Picard shrugged off all knowledge of such matters. After some thought Simon said: “I cannot recall ever noticing a ring. But neither can I say certainly that he never wore one. I might ask Guy if he knows.”

“It shall be enquired into,” said the sheriff. “Is there more to be noticed?”

“I can think of nothing. Unless it is worth wondering where this man had been, and on what errand, to find him on that path at such an hour.”

“We do not know the hour,” said Prestcote.

“No, true. It is not possible to say how long a man has been dead, not within a matter of hours. Yet the turf under him was moist. But there is another point. All the signs show—very well, let us be wary of reading too confidently, they seem to show!—that he was riding back towards his house when he was waylaid. And the trap set for him was laid and waiting before he came. Therefore whoever set it, and thereafter killed him, knew where he had gone, and by what road he must return.”
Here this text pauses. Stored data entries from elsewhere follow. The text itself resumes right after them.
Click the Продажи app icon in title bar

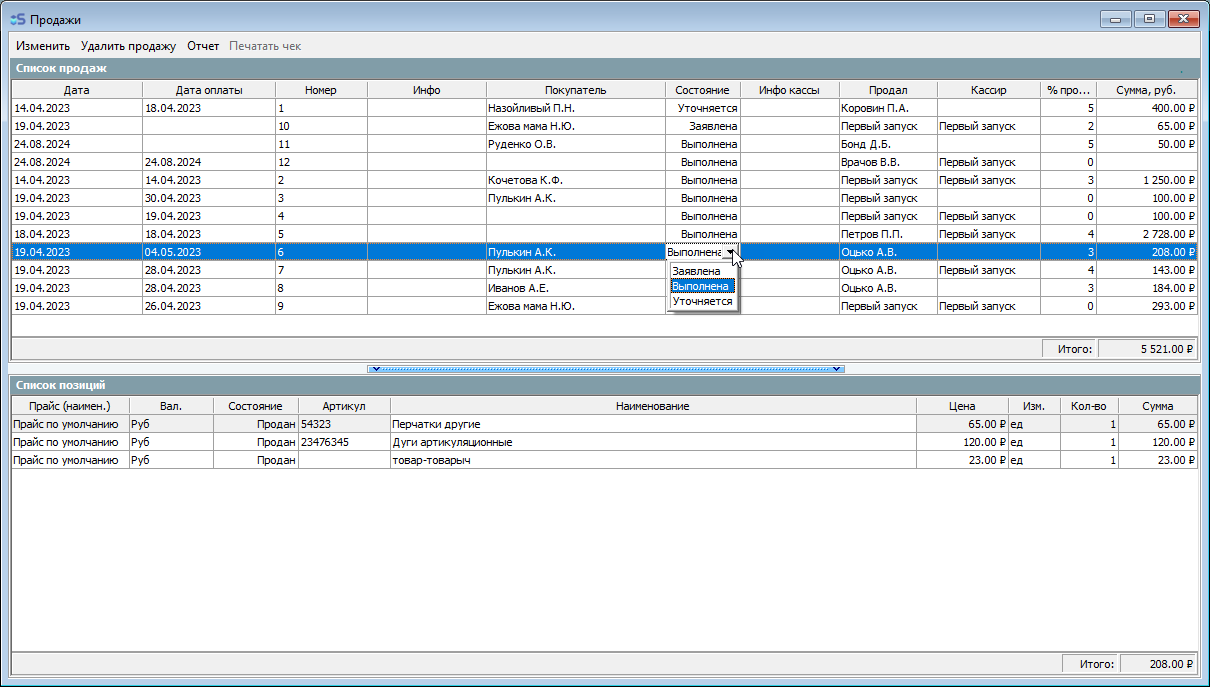point(17,19)
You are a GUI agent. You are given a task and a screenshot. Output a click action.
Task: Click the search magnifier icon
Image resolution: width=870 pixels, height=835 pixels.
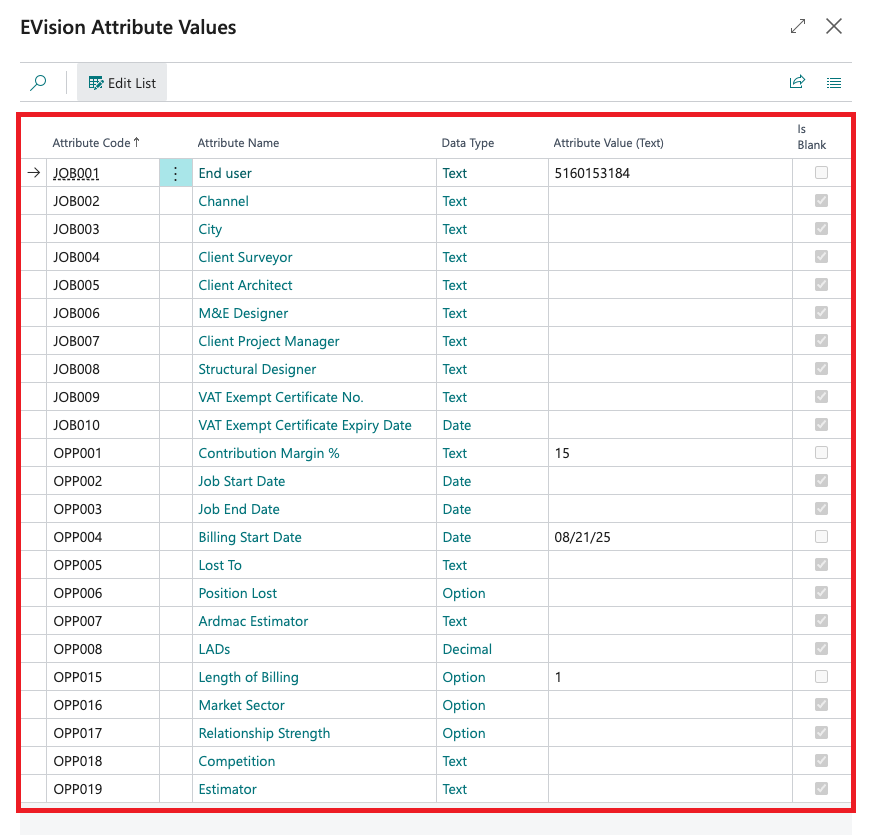(38, 83)
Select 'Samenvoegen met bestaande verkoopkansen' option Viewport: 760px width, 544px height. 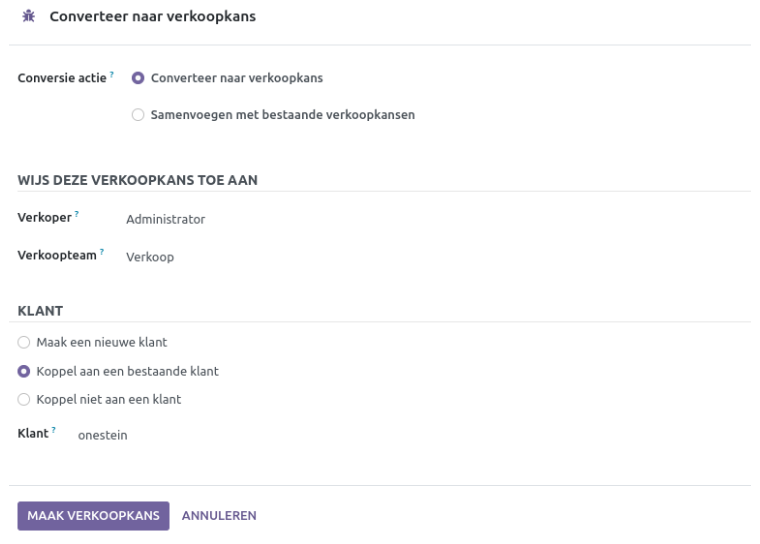click(138, 115)
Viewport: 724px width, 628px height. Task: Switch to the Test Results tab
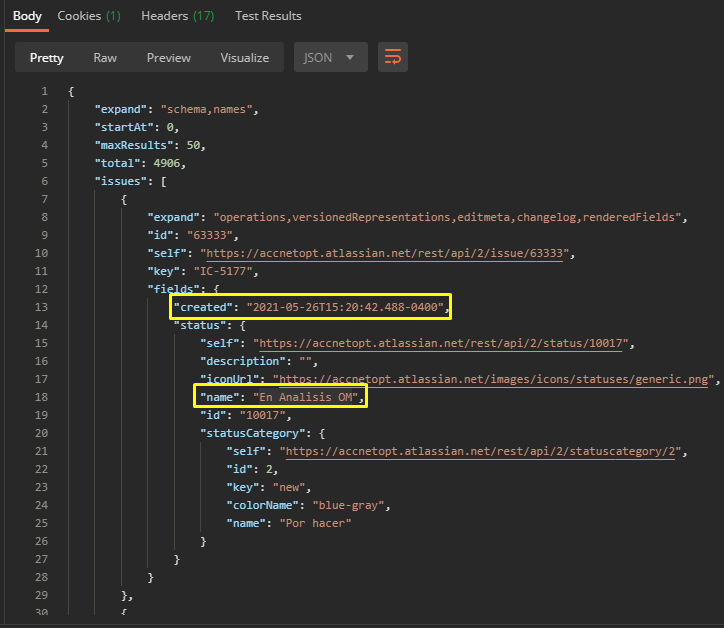[x=268, y=16]
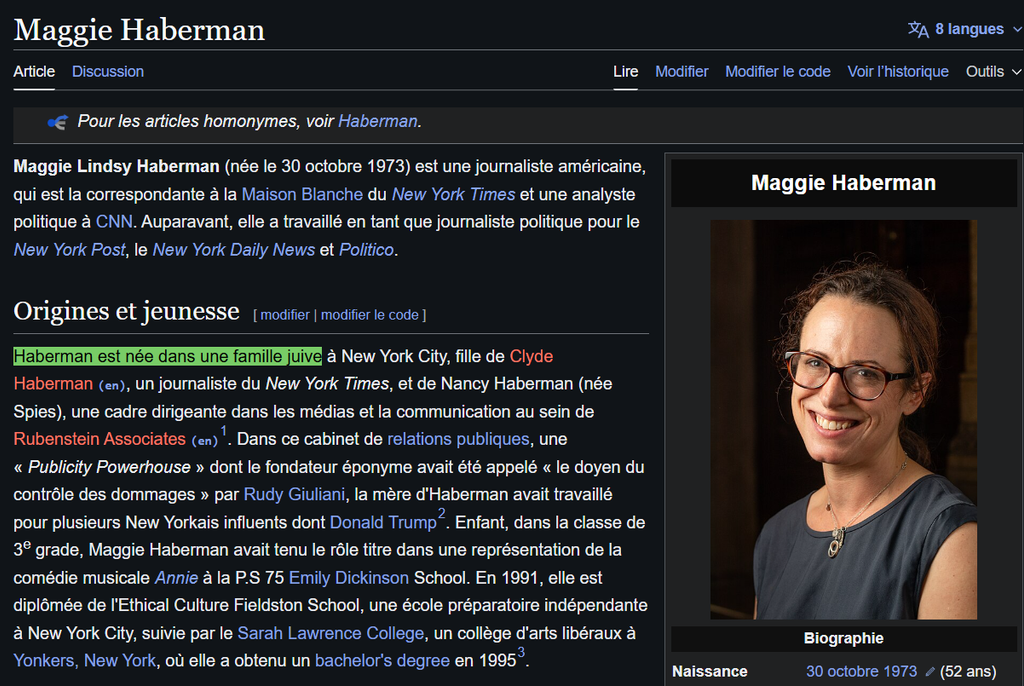Open the Donald Trump link
1024x686 pixels.
(383, 522)
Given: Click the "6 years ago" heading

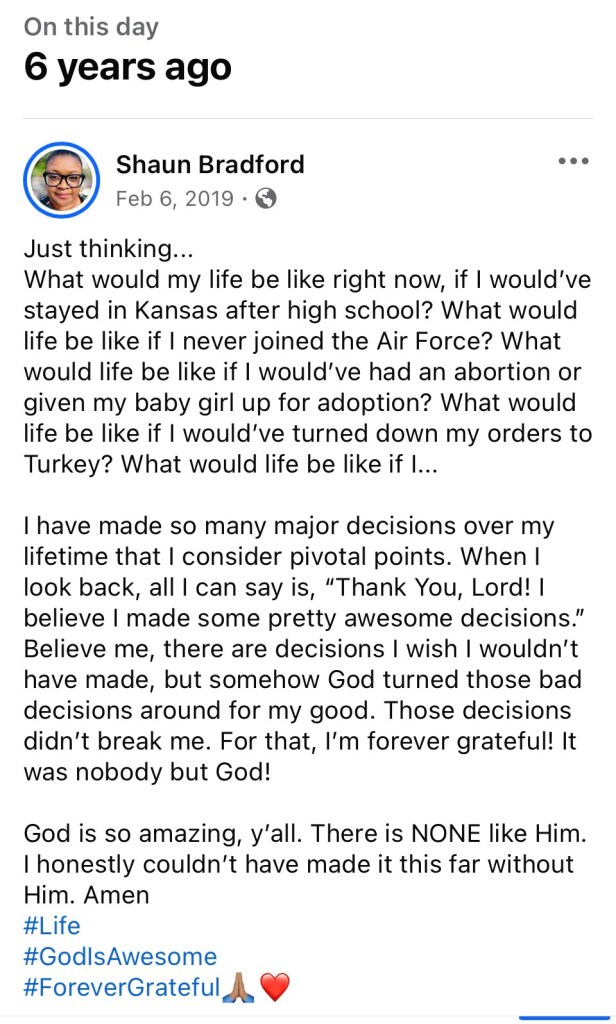Looking at the screenshot, I should pyautogui.click(x=127, y=68).
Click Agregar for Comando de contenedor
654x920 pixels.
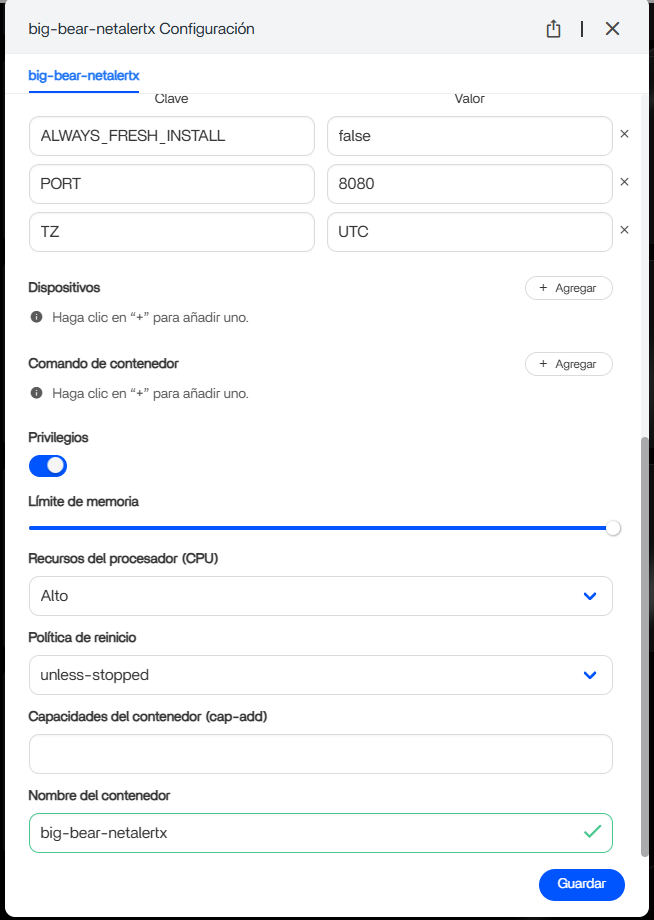click(x=568, y=364)
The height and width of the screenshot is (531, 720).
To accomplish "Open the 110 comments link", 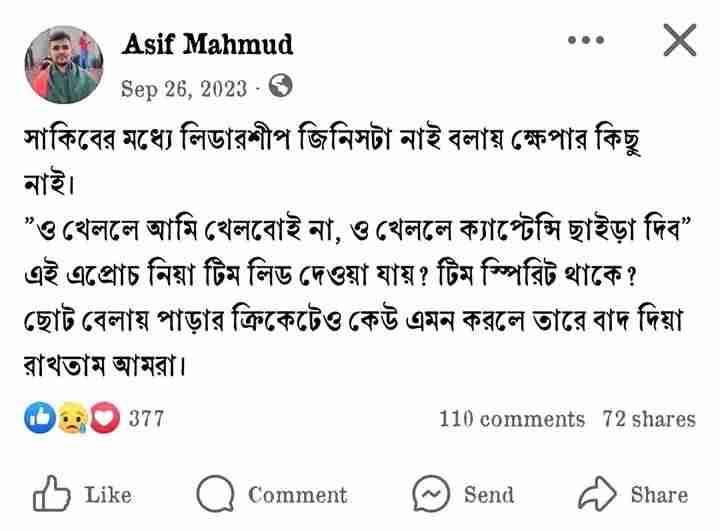I will pos(512,419).
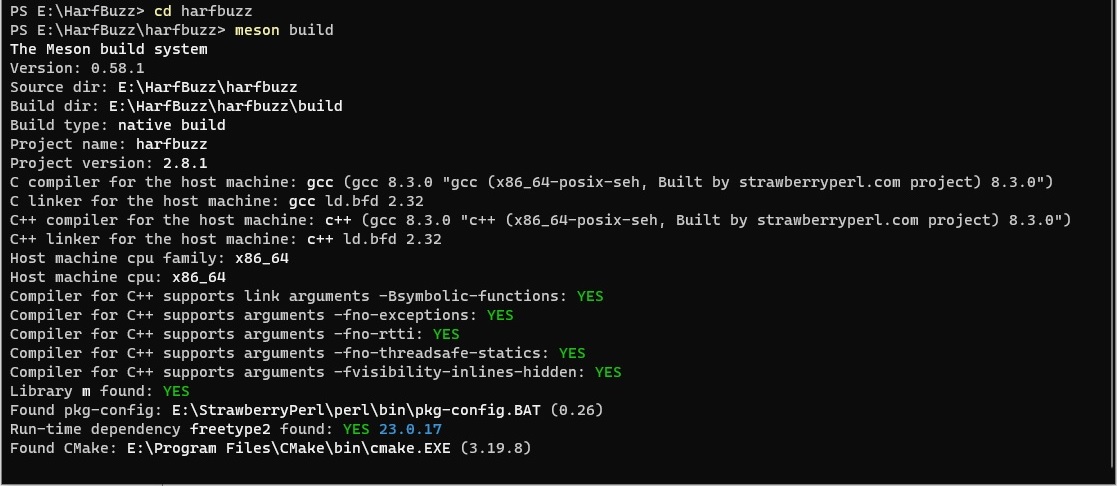The height and width of the screenshot is (486, 1117).
Task: Click the green YES after -fno-exceptions
Action: 500,315
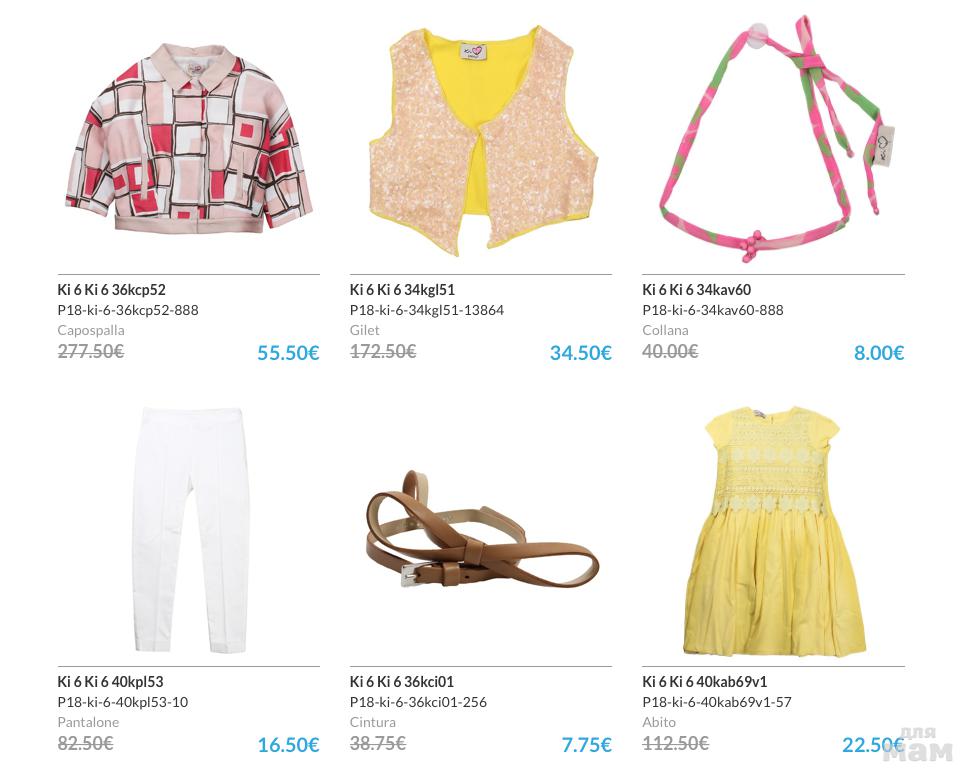
Task: Click product title Ki 6 Ki 6 34kgl51
Action: [402, 290]
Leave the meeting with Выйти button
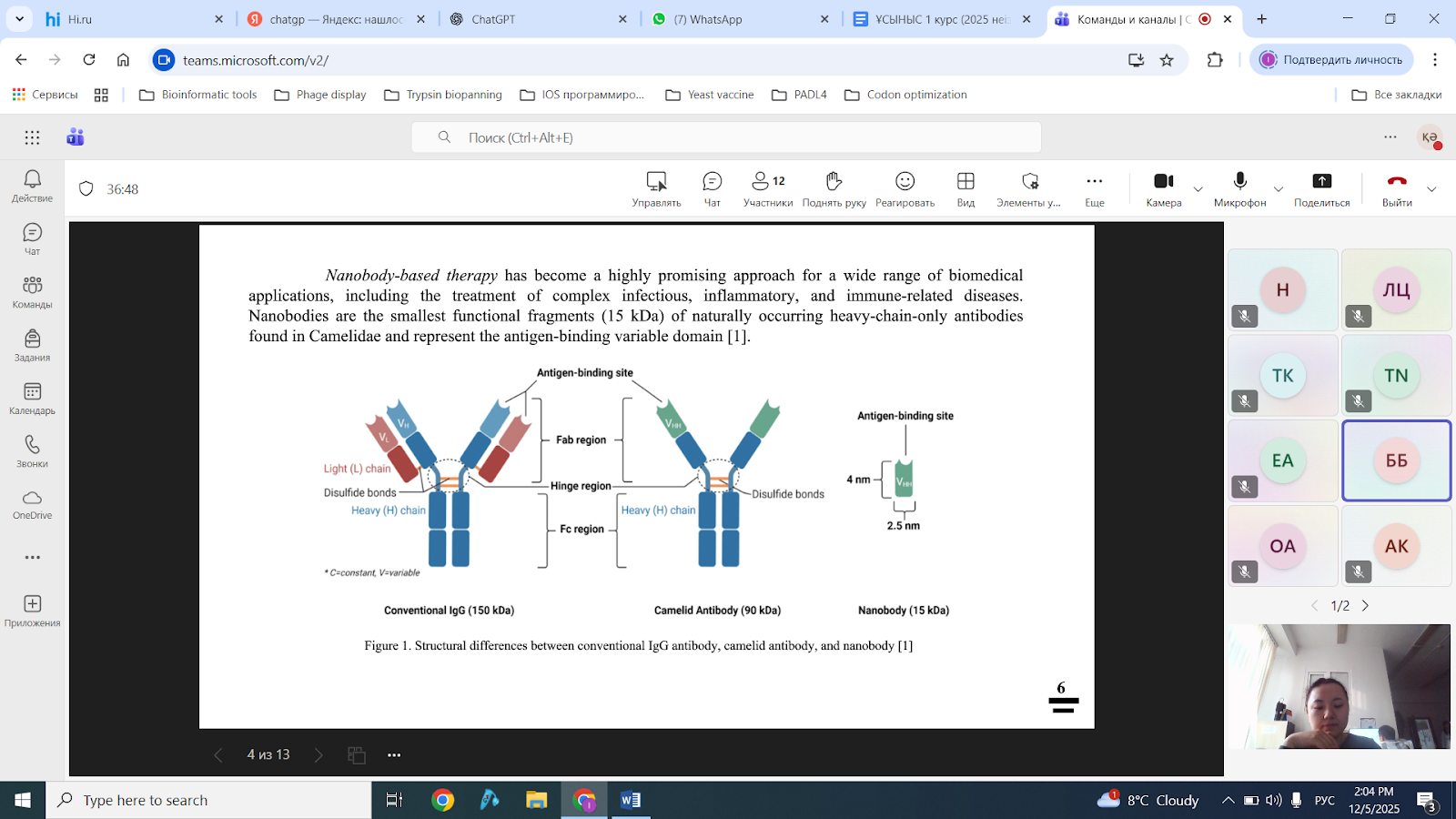 tap(1397, 188)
“Or must have followed him in the night, and made his plans accordingly,” said the sheriff. “We are sure now that Lucy made his way to the hay-store in the bishop’s garden and hid there, but after dark he came forth, and may well have lurked to keep watch on his lord’s movements, with this fell intent in mind. He knew Domville would be supping here at the abbey, for all the household knew it. It would not be difficult to wait in hiding for his return, and to see him riding on alone and dismissing his squire provided the very chance revenge needed. Small doubt but Lucy is our man.”

There was no more then to be said. The sheriff returned to his hunt, convinced of his rightness; and on the face of it, Cadfael allowed, no blame at all to him for the case was black. Huon de Domville was left to the care of Brother Edmund and his helpers, and his coffin bespoken from Martin Bellecote, the master carpenter in the town, for whether he was to find his burial here or elsewhere, he must be decently coffined for his journey to the grave, and with suitable grandeur. His body had no more now to tell.